Vives inquiétudes chez les salariés de Bosch Rodez
Les salariés de l’usine Bosch de Rodez redoutent le désengagement de leur direction dans ce site industriel de 1 400 salariés qui a déjà perdu près de 300 postes ces derniers mois. Selon la CGT, le président du directoire de l’équipementier automobile allemand a annoncé, début novembre, « qu’il n’y aurait pas de nouveau produit » conçu dans cette usine et que « seule une diversification pourra apporter du travail ». La fermeture du site pourrait par ailleurs être envisagée dans le cas où l’État déciderait d’interrompre son soutien financier à cette unité.

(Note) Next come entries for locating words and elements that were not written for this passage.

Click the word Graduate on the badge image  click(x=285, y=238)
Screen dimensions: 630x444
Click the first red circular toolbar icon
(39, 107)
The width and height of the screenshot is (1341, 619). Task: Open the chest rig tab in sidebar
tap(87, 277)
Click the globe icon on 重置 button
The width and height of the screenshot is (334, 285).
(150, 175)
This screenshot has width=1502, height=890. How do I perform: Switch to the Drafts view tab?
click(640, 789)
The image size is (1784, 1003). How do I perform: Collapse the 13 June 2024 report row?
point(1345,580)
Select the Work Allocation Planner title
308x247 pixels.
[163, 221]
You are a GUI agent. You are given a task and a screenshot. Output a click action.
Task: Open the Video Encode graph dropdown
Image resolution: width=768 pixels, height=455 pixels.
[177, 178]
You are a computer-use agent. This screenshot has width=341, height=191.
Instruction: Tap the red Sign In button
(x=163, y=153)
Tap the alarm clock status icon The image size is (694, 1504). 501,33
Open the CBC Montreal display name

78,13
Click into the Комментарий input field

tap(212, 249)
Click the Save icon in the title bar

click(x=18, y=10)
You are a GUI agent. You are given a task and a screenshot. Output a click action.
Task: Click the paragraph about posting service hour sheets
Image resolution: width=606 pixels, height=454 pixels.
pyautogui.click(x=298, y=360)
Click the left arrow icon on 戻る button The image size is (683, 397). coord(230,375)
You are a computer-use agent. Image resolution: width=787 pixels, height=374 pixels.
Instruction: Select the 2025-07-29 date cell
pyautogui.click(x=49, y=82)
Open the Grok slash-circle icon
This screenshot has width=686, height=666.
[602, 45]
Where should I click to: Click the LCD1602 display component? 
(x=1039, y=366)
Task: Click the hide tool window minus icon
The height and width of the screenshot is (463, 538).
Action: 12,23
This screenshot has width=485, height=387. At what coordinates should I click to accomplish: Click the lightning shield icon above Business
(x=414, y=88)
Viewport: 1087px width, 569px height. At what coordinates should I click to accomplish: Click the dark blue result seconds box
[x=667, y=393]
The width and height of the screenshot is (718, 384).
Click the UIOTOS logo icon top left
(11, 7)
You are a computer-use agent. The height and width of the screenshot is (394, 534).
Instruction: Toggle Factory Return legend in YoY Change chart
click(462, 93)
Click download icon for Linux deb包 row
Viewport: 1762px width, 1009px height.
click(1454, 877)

Pour Yannick Anglares, secrétaire CGT, « il est clair que Bosch se désengage du site en laissant comme seule porte de sortie le Groupe de réflexion industrielle (GRI, constitué sous l’égide de l’État en vue de diversifier l’activité, NDLR). Le groupe n’a pas la volonté de mettre les moyens pour que la transition industrielle du site de Rodez soit un succès. Et il profite gracieusement des aides de l’État pour se donner du temps et baisser continuellement les effectifs de l’usine. »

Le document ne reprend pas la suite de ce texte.